Hüseyin Tabak’ın uzun süredir üzerinde çalıştığı Yılmaz Güney belgeselinin çekimleri tamamlandı. Siz de bu belgeselin yapımcıları arasındasınız. Ne zaman seyirciyle buluşacak?

Şu an kurgu aşamasında. Çok kapsamlı bir belgesel oluyor. Hüseyin, görüşülmesi gereken neredeyse herkesle görüştü. Yılmaz Güney üzerine senaryo yazmak isteyen genç bir yönetmenin kişisel yolculuğu üzerinden Yılmaz Güney’in yaşamına ve sinemasına odaklanan bir film oldu. Bu belgeselde özellikle Şerif Gören’in olmasını çok istiyorduk. Şerif Abi’nin bir kırgınlığı var Yılmaz Güney’e. Belgesel 2016 yılında seyirciyle buluşacak. 

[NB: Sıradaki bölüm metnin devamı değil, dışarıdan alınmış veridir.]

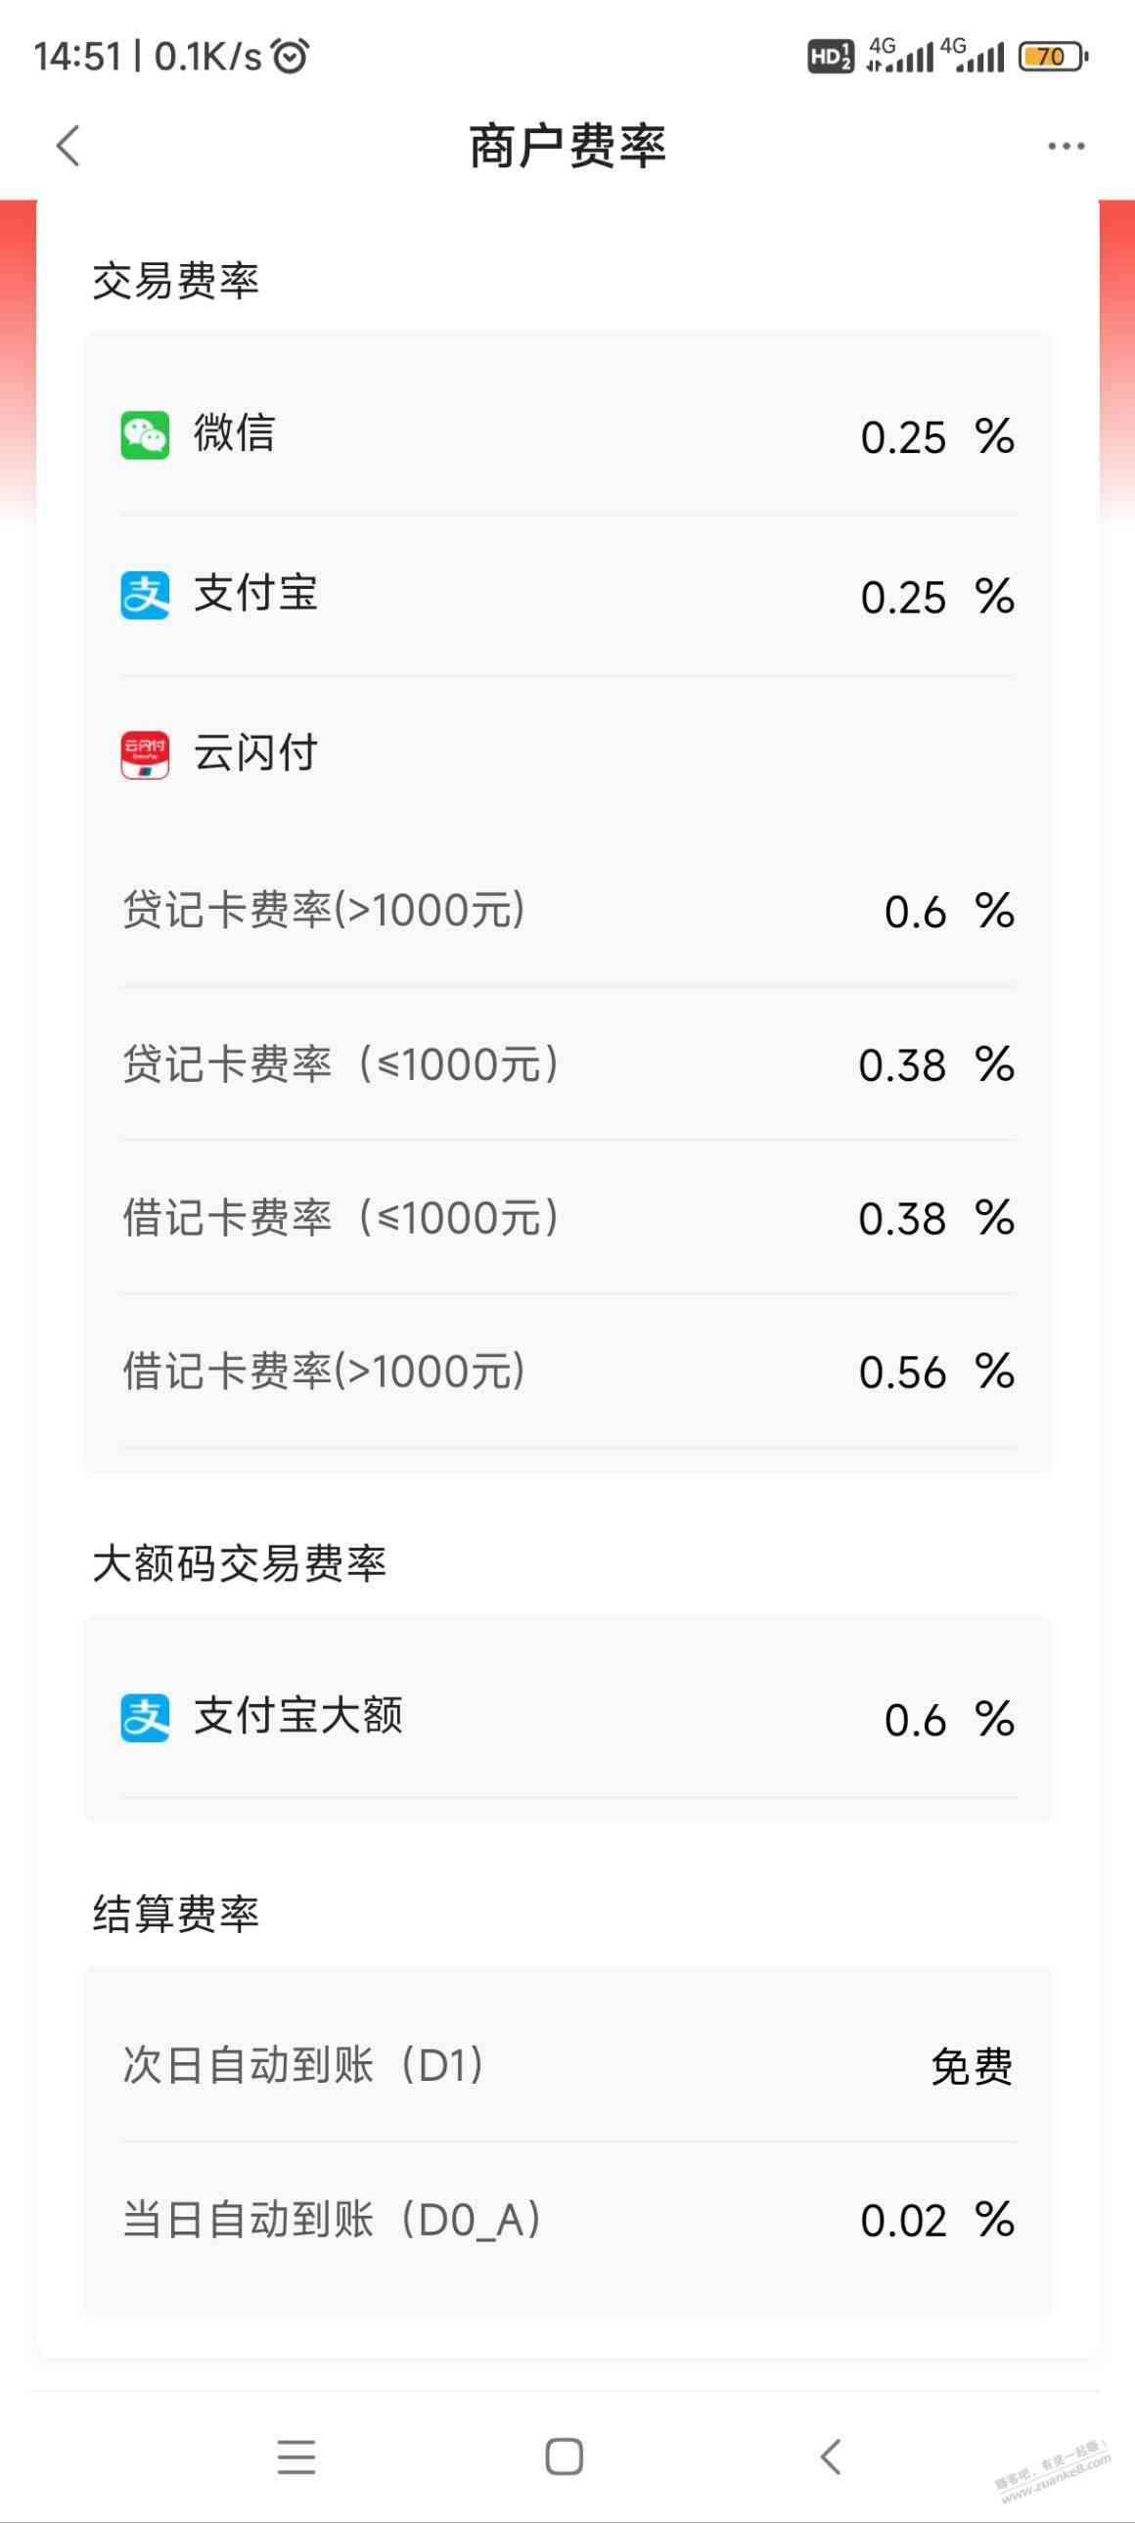Select the 微信 0.25% rate row
The height and width of the screenshot is (2523, 1135).
click(568, 435)
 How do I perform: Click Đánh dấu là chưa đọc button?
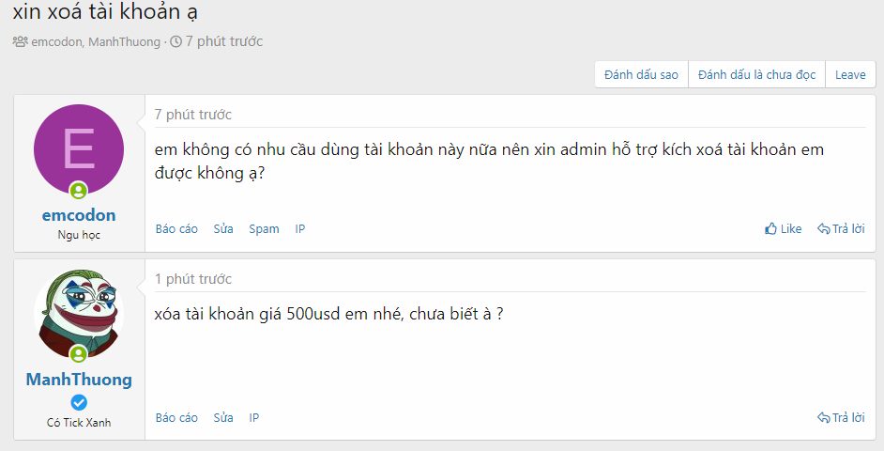point(756,74)
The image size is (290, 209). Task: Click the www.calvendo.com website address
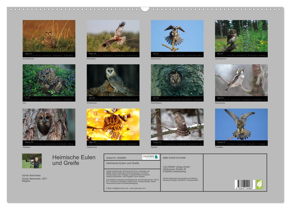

Şerif Gören’in ‘Yol’ filmi nedeniyle Yılmaz Güney’e kırgınlığı sürüyor. Antalya Film Festivali’nde de bu yönde tartışmalar yaşandı. Ödül konuşmanızın sonunda Şerif Gören’e teşekkür ettiniz. Bu tartışmalara dair neler söylemek istersiniz?

Sinema kolektif bir iştir. Şerif Gören’i Yılmaz Güney’in çalışma arkadaşı olarak görüyorum. ‘Yol’ filmi Şerif Gören’in mi Yılmaz Güney’in mi tartışması bence çok anlamsız bir tartışma. Yılmaz Güney bütün yaptıklarının bedelini hayatıyla ödedi ve sürgünde öldü. Her şeyden önce buna saygı duymamız gerekiyor. Cezaevindeyken sürekli çalıştı ve bu filmlerin yaratım sürecini oluşturdu. O içerde, Şerif Gören dışarıda büyük riskler aldılar. Keşke Şerif Gören bütün olanlardan sonra Yılmaz Güney’le yüz yüze gelebilseydi, konuşup hesaplaşabilseydi. Yılmaz Güney’in çok erken ölmesi bunu engelledi. Belki de Şerif Gören’in yaşadığı esas kırgınlığın nedeni biraz da bu.